Anselme Selosse behandelt seine Trauben – vor allem Chardonnay und ein wenig Pinot noir – so, wie er es als Önologiestudent im Burgund gelernt hat: Er setzt auf Terroir, also auf Lage, Erde und Wetter. Er produziert Einzellagen- und Jahrgangs-Champagner und baut seine Weine in Akazienfässern aus, weil er glaubt, dass sie im Holz besser atmen können. Er glaubt auch, dass man der Natur nicht ins Handwerk pfuschen sollte, und lässt zwischen seinen Reben wachsen, was da wachsen will. Er glaubt, dass mechanische Rüttelanlagen weniger sanft mit seinen Flaschen umgehen als die menschliche Hand und dass Imperfektion eine Besonderheit ist. Seine unorthodoxe Philosophie äußert sich in geschmacksintensiven Champagnern. Sie sind bei einem Ladenpreis zwischen 70 und 150 Euro nicht billig, aber so gut, dass Selosse 1994 als erster und bislang einziger Champagnerproduzent die von „Gault Millau“ vergebenen Titel Winzer des Jahres, Entdeckung des Jahres und Aufsteiger des Jahres gleichzeitig gewann.

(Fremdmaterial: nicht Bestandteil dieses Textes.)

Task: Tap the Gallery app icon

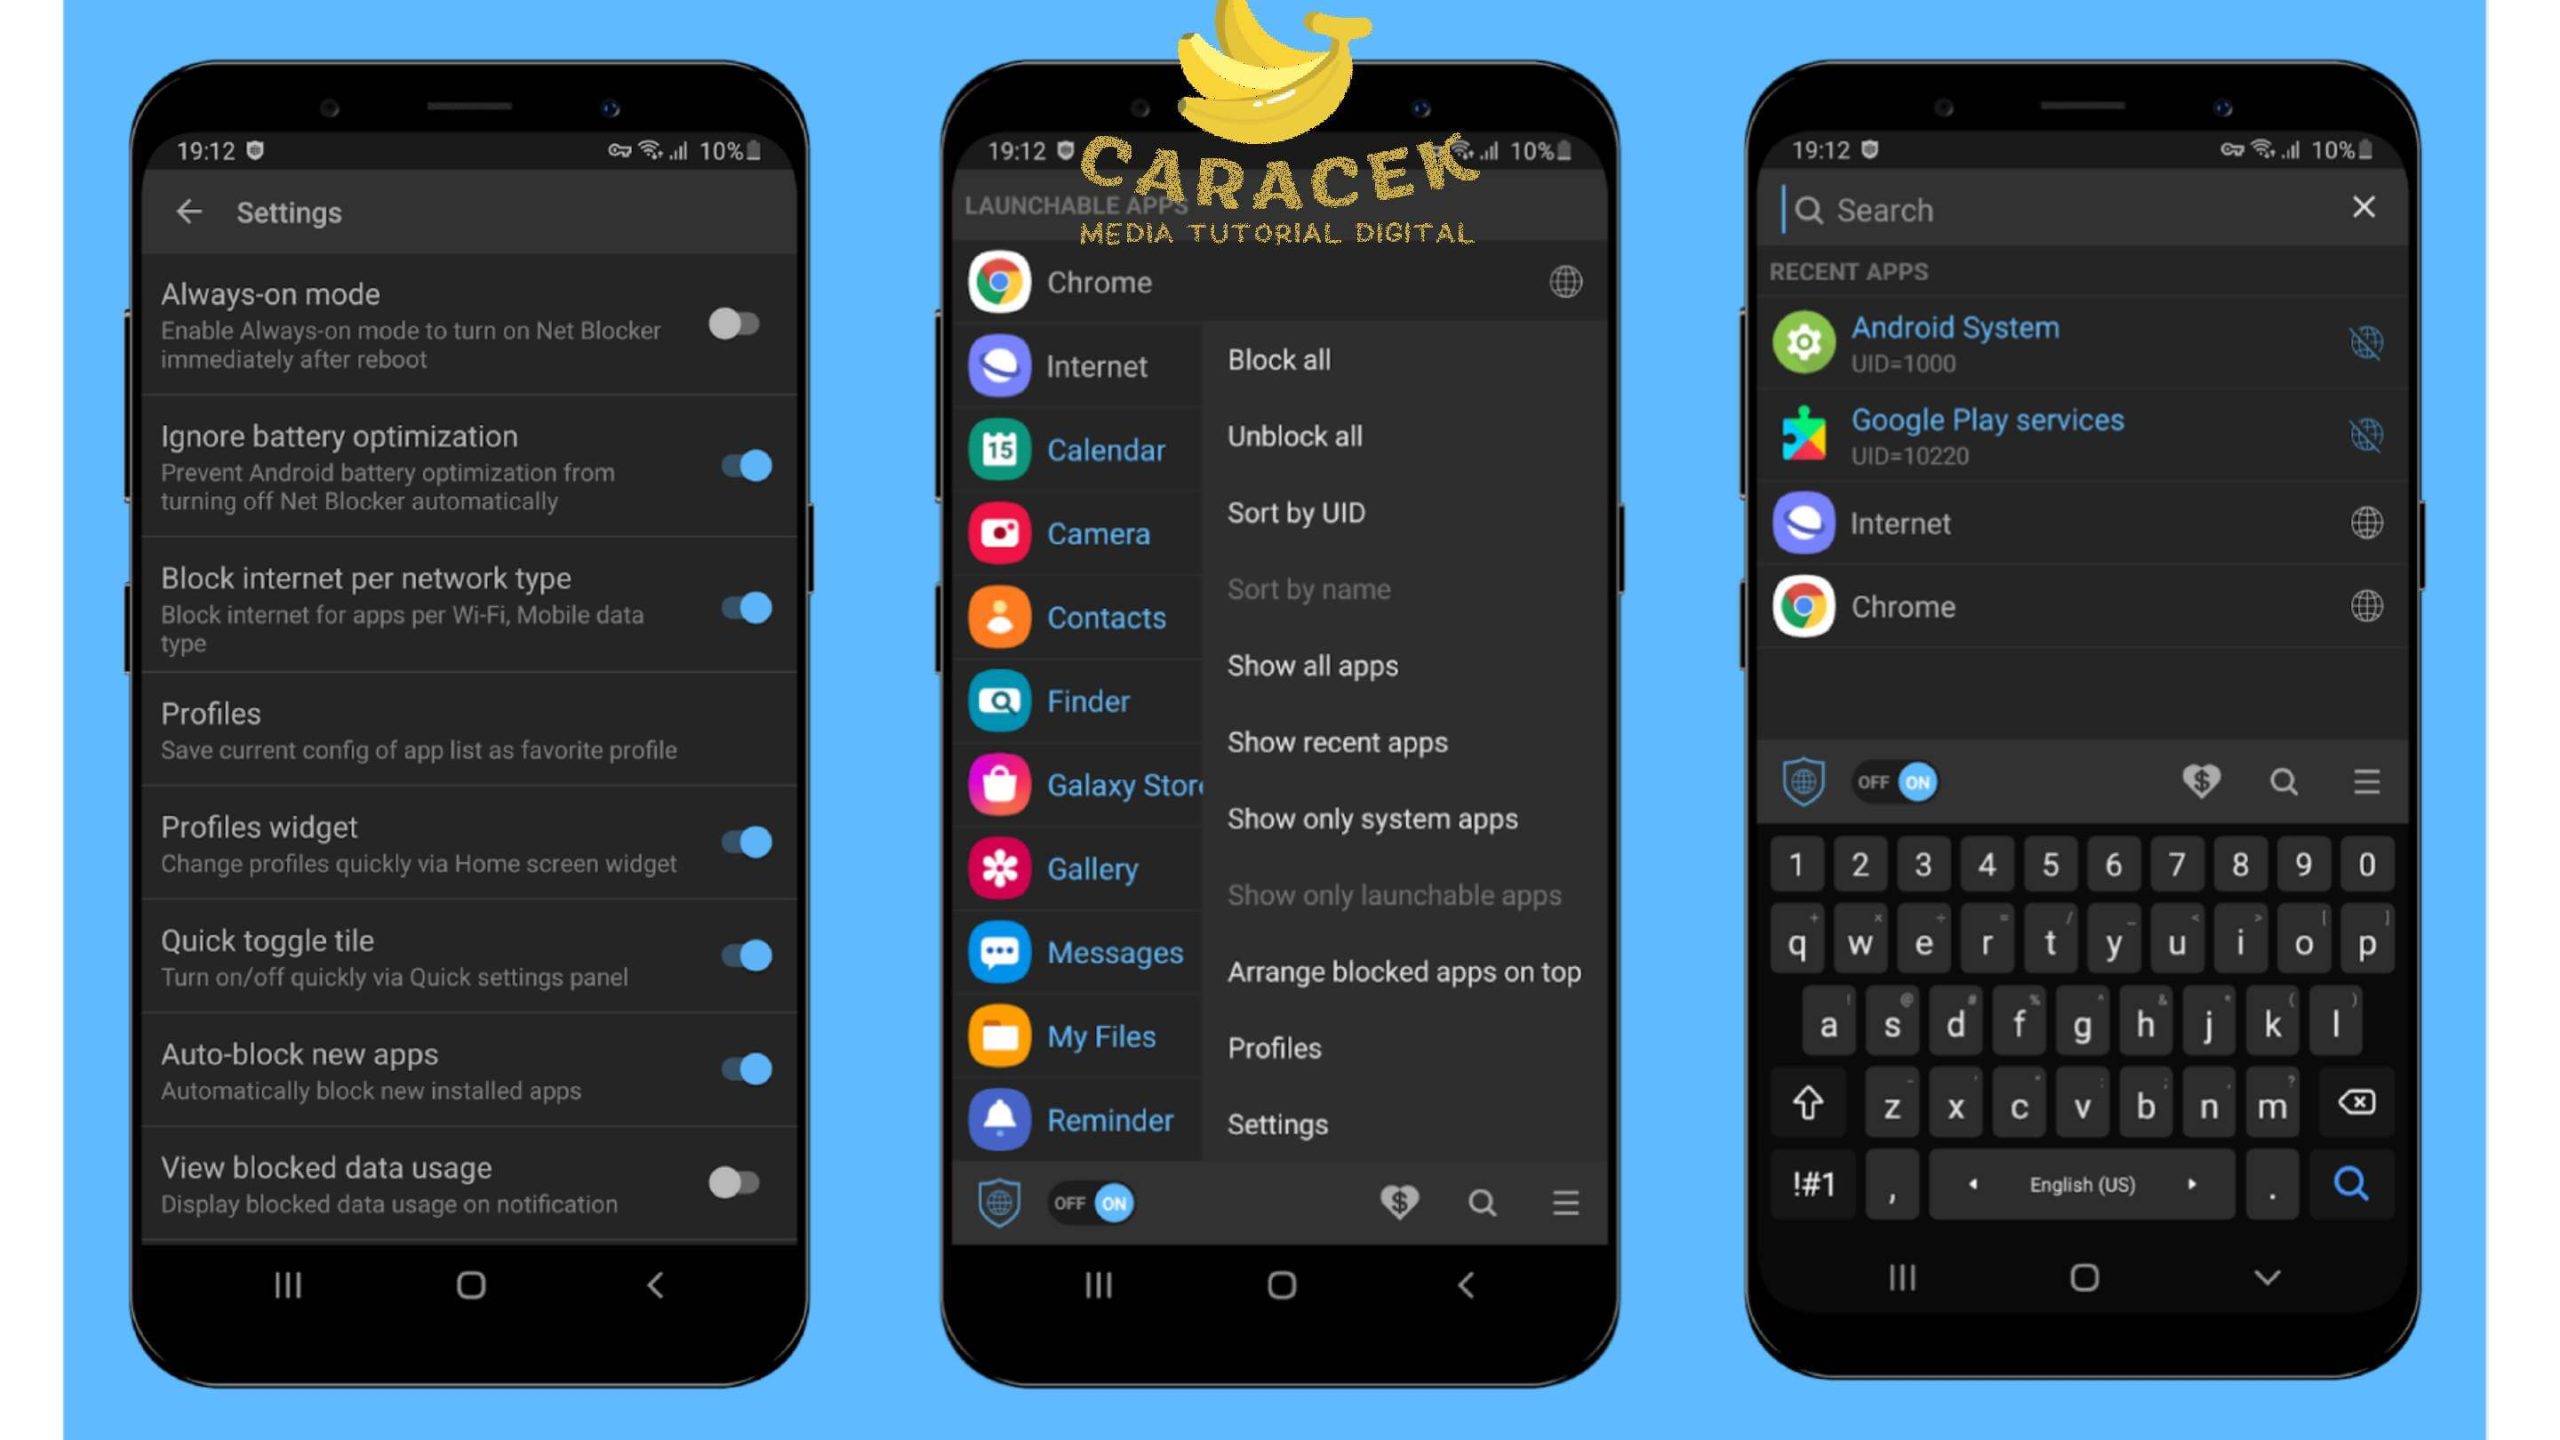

Trotzdem sind Selosse-Weine nicht jedermanns Sache: Der kräftig gelbe Sous le Mont aus der Einzellagenkollektion Lieux-Dits ist ohne Zugabe von Zucker (zero dosage) fermentiert und hat eine leicht bittere Note. Anselme Selosse nimmt diesen Nachteil in Kauf: „Natürlich könnte ich ein wenig Zucker zufügen und den Wein gefälliger machen“, sagt er. „Aber das will ich nicht. Dieser Champagner ist wie eine schöne Frau ohne Make-up. Er hat Charakter, das gefällt mir.“
Ein wenig Schminke schadet nicht
Didier Gimonnet, der ein paar Kilometer nördlich mit seinem Bruder Olivier die Kellerei Pierre Gimonnet & Fils leitet, sieht das etwas anders: „Ein wenig Schminke bringt Schönheit erst richtig zur Geltung“, sagt er. Auch bei Gimonnet gibt es einen Zero-dosage-Champagner, den Oenophile Extra Brut. Er besteht wie alle Produkte des Hauses aus 100 Prozent Chardonnay-Trauben (Blanc de Blancs). Doch im Gegensatz zum Champagner von Selosse, dessen Pinot-noir-Trauben von einer einzigen Parzelle stammen, ist der Blanc de Blancs von Gimonnet Resultat einer Mischung von vier verschiedenen Chardonnay-Lagen, deren Eigenschaften den knochentrockenen Champagner fein und fruchtig wirken lassen. „Cuvées machen die Harmonie eines Champagners aus“, findet Didier Gimonnet, „Mono-Parzellen-Champagner haben immer eine rustikale Note.“
Die Gimonnets leben seit 1750 im 400-Seelen-Dorf Cuis. Sie waren Landwirte und Weinbauern, bis Pierre Gimonnet Ende der Zwanzigerjahre damit begann, eigenen Wein zu produzieren. Wie viele andere tat er dies aus der Not heraus, denn die Négociants, an die er seine Trauben verkauft hatte, waren in der Wirtschaftskrise von 1929 mehr oder weniger pleite. Trotzdem investierte Gimonnet weiter in Premier-und Grand-Cru-Lagen, sodass das Haus heute über 30 Hektar des weltweit teuersten Weinlands verfügt.